Tuesday, October 24, 2006

DESIGN A CRITICAL VEHICLE




“Answers to Life’s Questions”

My critical vehicle presents itself initially as something that could simplify one’s existing--posing as a means to obtain the “answers to life’s questions.” But when one turns the crank, one finds that each statement(“answer”) given, conflicts or differs greatly from each consecutive statement. These “answers” would be derived from Zen(Buddhism, Taoism, Hinduism, etc.), varying Religions(Christianity, Judaism, Muslim, etc.), as well as various Scientific viewpoints (quantum theory, string theory, holographic theory, big bang theory, etc.) and including most any source discovered that prophesizes to contain the answers to life’s mysteries.

The major and most important question being “answered” will be “What is the meaning of life?” A question, it seems, that has harassed human beings since the beginning of their time.

While not all “answers” conflict in varying theories, the most conflicting areas will be posed one after another to give the reader a sense of the vastness and complexity that exits when trying to look through all arenas for understanding. And in itself represents, or concretely displays, just how complex life itself is.
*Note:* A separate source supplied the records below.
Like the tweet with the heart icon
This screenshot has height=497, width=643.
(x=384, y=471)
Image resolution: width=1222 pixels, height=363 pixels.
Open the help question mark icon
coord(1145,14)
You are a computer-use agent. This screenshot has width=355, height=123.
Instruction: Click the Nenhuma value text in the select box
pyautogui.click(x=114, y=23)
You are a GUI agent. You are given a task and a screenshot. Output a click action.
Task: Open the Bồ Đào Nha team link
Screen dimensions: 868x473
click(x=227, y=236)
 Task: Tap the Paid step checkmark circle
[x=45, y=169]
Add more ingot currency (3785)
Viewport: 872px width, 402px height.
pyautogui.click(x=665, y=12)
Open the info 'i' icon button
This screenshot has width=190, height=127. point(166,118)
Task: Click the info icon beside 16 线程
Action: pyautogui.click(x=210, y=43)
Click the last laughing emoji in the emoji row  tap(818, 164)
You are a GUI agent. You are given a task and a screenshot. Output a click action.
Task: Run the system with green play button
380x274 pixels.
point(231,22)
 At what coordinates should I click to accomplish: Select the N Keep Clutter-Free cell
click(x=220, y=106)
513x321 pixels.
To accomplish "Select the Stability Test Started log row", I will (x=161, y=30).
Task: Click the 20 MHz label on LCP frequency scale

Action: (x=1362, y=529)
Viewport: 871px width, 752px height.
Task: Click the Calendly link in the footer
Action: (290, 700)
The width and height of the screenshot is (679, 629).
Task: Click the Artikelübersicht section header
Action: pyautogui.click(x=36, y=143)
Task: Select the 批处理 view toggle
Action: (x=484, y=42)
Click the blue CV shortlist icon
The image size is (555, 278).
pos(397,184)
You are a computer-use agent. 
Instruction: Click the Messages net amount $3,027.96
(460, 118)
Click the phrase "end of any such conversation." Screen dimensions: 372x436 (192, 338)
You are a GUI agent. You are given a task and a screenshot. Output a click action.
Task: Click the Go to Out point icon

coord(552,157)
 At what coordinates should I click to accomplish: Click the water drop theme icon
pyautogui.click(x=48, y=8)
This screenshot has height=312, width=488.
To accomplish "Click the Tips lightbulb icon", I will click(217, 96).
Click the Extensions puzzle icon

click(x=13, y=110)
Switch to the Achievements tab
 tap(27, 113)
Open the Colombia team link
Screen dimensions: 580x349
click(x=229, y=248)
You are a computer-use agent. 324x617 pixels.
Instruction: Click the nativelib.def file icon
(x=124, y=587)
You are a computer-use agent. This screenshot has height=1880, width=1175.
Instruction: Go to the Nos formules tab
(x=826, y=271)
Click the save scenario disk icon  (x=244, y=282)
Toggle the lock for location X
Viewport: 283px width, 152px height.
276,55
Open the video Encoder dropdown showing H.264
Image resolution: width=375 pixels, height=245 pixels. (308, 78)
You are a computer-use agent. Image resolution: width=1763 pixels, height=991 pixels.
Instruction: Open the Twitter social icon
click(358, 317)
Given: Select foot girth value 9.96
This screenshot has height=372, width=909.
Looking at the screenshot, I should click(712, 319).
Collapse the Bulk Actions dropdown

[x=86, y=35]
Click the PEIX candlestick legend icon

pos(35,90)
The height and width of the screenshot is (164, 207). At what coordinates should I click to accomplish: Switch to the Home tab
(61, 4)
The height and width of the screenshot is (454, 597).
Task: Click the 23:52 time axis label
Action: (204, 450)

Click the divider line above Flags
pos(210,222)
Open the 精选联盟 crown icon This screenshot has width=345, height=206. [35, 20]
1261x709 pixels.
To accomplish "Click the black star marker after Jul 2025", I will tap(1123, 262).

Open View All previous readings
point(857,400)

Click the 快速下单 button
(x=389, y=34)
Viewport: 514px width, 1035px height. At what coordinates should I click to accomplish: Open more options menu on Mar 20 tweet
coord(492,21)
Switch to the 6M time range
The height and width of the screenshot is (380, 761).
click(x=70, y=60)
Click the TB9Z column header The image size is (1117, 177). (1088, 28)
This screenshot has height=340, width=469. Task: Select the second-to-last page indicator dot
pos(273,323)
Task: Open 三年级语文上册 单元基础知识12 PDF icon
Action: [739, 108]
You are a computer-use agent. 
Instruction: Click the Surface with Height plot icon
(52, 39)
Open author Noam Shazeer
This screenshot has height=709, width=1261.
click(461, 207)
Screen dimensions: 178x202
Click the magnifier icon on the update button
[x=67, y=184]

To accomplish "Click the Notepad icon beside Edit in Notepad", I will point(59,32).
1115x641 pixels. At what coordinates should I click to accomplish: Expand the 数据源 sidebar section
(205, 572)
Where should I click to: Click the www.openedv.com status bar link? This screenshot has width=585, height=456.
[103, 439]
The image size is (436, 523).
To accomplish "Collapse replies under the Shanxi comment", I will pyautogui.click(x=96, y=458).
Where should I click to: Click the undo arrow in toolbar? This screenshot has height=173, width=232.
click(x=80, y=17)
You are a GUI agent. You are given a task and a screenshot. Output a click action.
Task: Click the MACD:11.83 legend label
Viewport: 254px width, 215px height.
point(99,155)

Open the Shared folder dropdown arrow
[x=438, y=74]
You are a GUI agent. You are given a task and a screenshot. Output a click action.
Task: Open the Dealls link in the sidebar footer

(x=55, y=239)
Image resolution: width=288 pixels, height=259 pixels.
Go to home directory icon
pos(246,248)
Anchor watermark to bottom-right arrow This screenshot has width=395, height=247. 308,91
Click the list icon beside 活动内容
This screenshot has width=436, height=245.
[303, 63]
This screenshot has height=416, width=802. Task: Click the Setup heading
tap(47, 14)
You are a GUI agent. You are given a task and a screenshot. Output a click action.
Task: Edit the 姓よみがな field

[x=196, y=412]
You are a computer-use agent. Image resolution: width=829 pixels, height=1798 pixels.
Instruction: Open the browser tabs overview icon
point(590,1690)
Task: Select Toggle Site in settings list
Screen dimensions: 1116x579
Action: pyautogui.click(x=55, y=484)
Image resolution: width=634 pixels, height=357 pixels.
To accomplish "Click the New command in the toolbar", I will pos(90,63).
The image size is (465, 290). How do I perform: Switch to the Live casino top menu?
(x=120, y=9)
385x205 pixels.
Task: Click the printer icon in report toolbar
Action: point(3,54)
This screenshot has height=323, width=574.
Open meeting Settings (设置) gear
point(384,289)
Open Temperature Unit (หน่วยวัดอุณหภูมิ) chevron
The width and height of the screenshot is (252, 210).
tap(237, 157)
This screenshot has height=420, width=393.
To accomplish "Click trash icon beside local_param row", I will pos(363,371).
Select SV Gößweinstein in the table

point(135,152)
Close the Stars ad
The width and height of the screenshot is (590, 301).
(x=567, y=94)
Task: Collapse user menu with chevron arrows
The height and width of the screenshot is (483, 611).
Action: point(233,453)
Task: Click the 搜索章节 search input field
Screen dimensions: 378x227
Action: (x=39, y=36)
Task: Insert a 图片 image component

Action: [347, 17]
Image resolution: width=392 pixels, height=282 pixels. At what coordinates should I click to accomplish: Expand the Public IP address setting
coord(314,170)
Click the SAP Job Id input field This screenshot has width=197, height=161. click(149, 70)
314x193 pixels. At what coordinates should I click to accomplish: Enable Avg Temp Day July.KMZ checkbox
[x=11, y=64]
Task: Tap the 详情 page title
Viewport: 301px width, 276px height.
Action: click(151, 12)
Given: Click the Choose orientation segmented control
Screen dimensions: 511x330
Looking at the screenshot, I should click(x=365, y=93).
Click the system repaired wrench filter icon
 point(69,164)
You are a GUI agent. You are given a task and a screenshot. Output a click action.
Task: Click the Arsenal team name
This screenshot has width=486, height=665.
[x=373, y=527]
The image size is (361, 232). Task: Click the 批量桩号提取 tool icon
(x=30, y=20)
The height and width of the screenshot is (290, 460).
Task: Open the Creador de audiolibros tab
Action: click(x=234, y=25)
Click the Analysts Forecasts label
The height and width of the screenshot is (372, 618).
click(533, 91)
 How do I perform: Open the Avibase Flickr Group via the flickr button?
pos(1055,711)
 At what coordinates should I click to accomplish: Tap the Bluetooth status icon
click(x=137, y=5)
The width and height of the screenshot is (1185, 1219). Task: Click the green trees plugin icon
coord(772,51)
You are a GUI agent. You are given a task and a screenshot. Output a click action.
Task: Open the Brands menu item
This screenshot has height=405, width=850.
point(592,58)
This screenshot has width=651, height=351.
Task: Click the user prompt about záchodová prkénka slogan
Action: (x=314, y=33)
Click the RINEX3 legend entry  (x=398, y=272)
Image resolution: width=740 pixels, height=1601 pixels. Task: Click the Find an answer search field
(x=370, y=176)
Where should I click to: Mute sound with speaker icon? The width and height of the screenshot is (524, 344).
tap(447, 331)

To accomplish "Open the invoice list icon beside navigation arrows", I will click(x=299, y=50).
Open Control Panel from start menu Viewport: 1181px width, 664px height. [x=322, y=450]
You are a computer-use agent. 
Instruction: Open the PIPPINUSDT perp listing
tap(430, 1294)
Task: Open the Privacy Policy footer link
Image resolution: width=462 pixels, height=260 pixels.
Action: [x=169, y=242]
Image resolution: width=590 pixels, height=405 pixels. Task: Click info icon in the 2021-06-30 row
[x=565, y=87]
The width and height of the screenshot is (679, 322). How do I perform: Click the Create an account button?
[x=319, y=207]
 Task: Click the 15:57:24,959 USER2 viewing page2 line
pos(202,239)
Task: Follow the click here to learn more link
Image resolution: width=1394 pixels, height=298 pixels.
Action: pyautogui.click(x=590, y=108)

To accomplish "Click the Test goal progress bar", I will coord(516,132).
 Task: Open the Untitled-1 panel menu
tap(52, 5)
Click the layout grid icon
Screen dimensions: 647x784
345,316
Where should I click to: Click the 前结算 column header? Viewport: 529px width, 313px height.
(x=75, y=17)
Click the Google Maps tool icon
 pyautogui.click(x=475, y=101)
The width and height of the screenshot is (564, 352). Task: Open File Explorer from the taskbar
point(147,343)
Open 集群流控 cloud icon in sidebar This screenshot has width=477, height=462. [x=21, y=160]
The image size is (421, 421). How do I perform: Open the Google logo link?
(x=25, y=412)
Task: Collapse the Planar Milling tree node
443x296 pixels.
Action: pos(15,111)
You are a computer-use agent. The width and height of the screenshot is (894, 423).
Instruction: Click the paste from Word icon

The ream of paper contained within the box(that which holds the “answers”) will feed out of the back through a hole cut in the cardboard, instead of being structured in such a way that it remains in a continuous loop. In this way, if a reader chooses to cycle through the myriad of “answers” they will eventually run out and all previous will lay in a heaping stream behind the box. This will allow for a physical representation of the sheer number of “answers” as well as a suggestion that even with all we have undertaken in attempting to understand life or the universe, we are still left with a big question mark. While the paper ream literally runs out, this is not a suggestion that our ideas of reality will “run out.”

In relation to the “stranger in the city”: this device relates to all as strangers in the world. As a stranger in the city, one can take comfort in knowing that their confusion is a natural reaction to the unknown, and that while some people may know where the closest corner store is located, or may feel more comfortable in the present environment as a “native”: we’re all natives in this universe and we’re all equally strangers to it’s deepest inner-workings.